Aberto até 18 de setembro, retomando assim o calendário de funcionamento habitual, o parque vai ser alvo no futuro próximo de novos investimentos. Segundo Hélder Silva, há já um plano delineado para os próximos anos, incluindo 2023, que passa pela instalação de novas atrações, sempre com a preocupação de servir a todas as idades, além da melhoria da qualidade da experiência, com foco nos espaços verdes e em novas ofertas de restauração. Para já, os valores a aplicar neste plano são sigilosos.

Alojamento Local e eventos

O Parque Aquático de Amarante, inaugurado em 1994, foi um projeto da Mota-Engil, alienado em 2018 aos franceses da Looping, grupo que explora 18 centros de diversões espalhados por Espanha, França, Reino Unido, Alemanha, Países Baixos, Suíça e Croácia, e responde por uma faturação anual da ordem dos 110 milhões de euros. O empreendimento, que desde a sua inauguração já recebeu investimentos de mais de seis milhões de euros, conta ainda com uma unidade de Alojamento Local e uma casa de eventos.

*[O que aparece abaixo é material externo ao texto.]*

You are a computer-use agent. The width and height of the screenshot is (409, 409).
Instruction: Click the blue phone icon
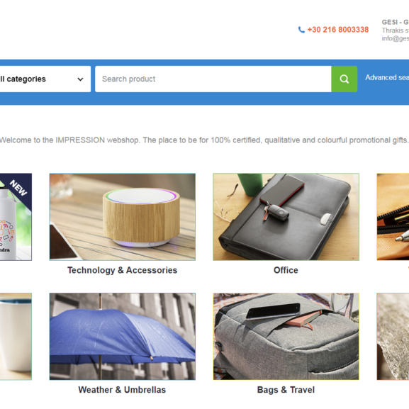pos(301,30)
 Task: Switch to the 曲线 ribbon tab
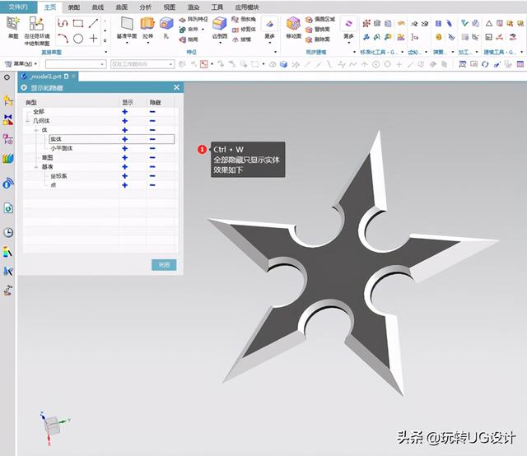[x=98, y=7]
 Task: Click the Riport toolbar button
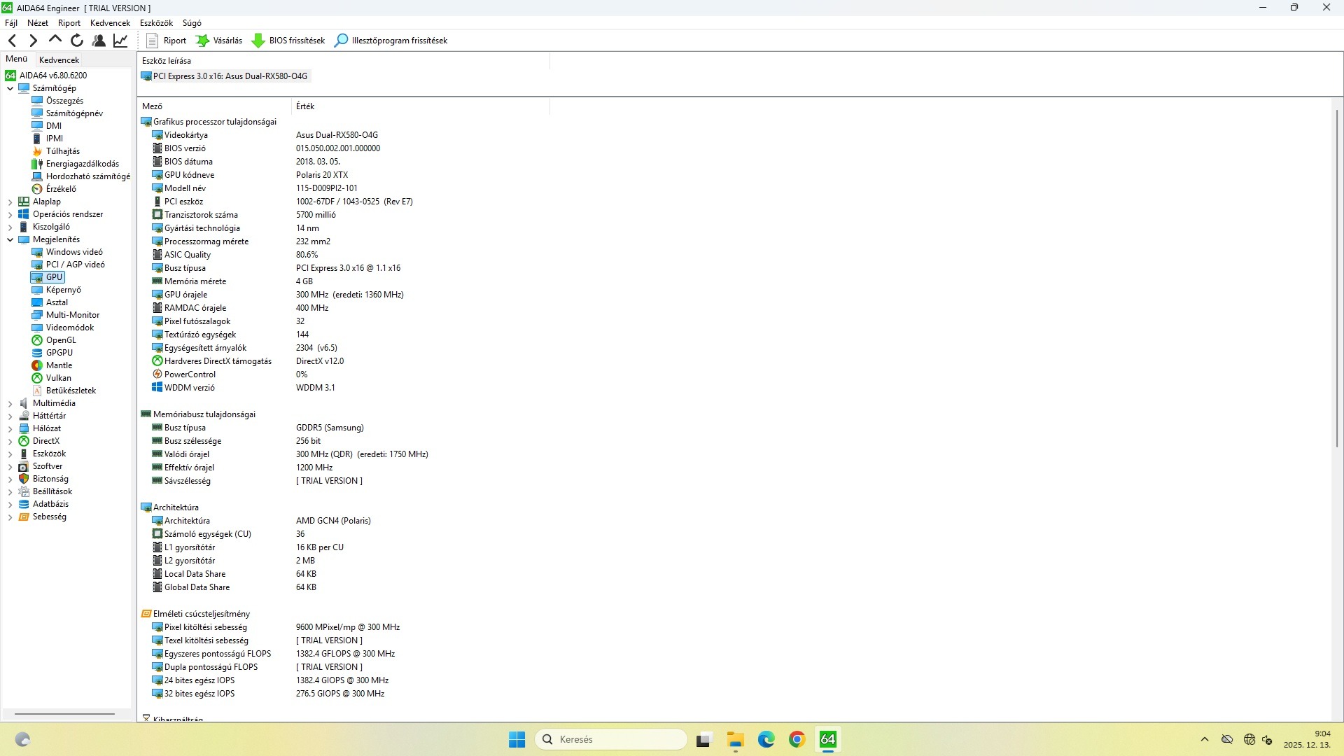coord(167,41)
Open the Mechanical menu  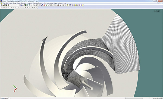[50, 3]
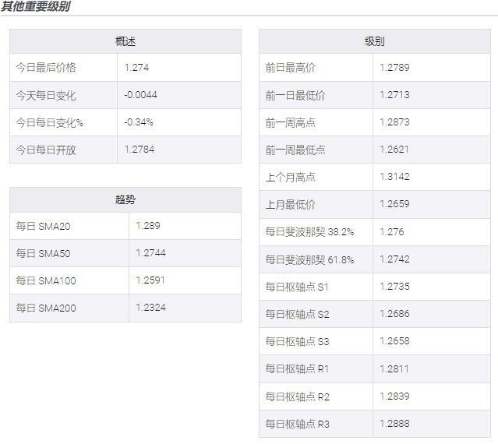Click the 今天每日变化 value -0.0044
The image size is (498, 444).
[x=140, y=95]
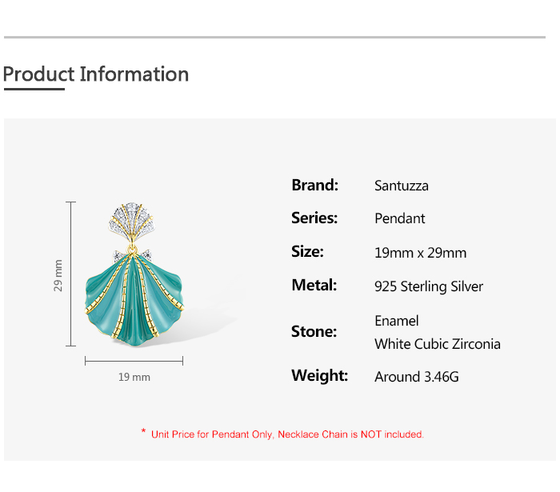Select the Enamel stone value
This screenshot has width=560, height=492.
click(x=397, y=321)
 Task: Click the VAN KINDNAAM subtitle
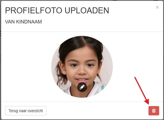(23, 22)
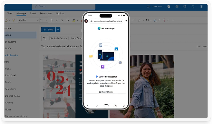
Task: Go back in the mobile browser
Action: click(88, 106)
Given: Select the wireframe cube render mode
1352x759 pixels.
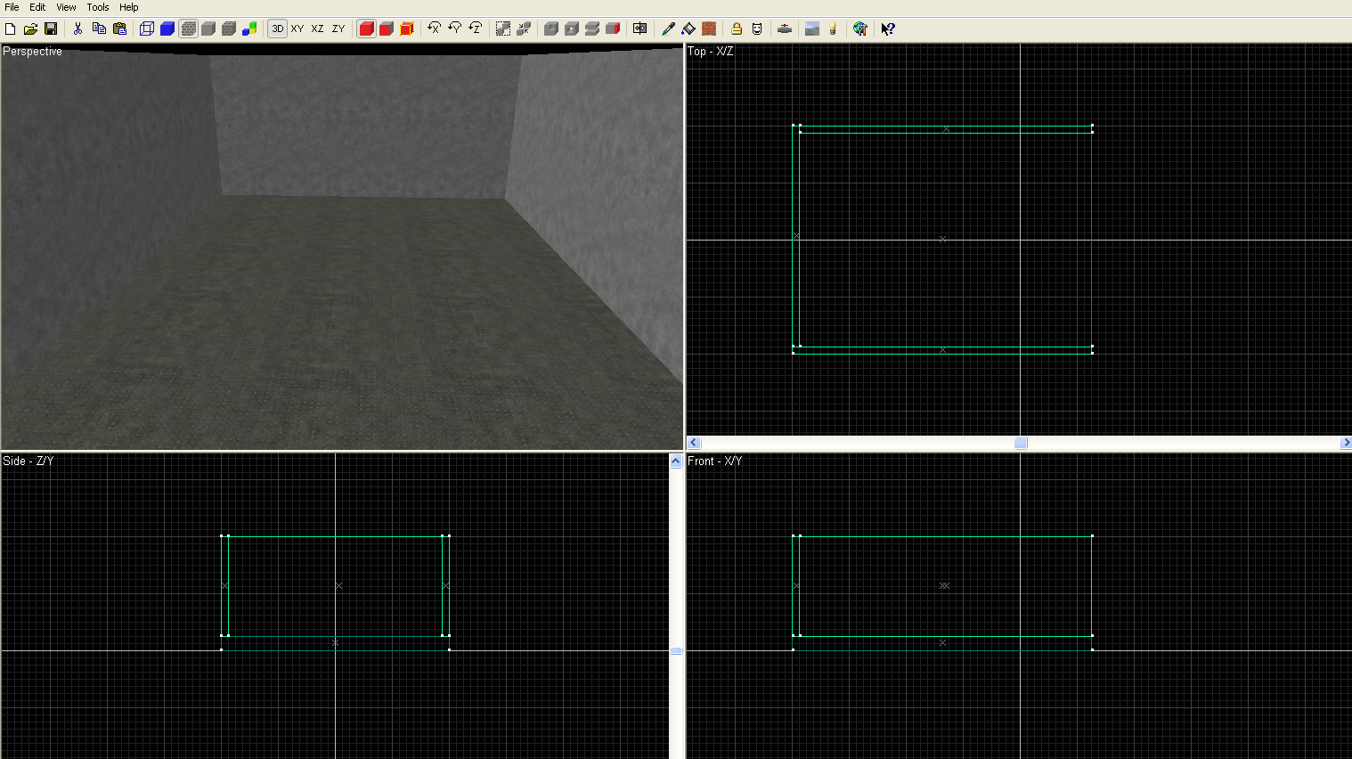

A Aldeia do Tâmega, que abriu em 2015, é composta por 16 casas típicas da região, totalmente em pedra. O resort turístico está aberto todo o ano, sendo que, volvidos dois exercícios ensombrados pela covid, pode finalmente funcionar em pleno. Hélder Silva espera assim atingir uma faturação superior a 150 mil euros com a exploração deste negócio. A Casa do Rio está, neste momento, concessionada a uma empresa de catering, mas também este verão viu a sua atividade voltar ao normal, com a retoma dos eventos familiares, como casamentos, comunhões e batizados.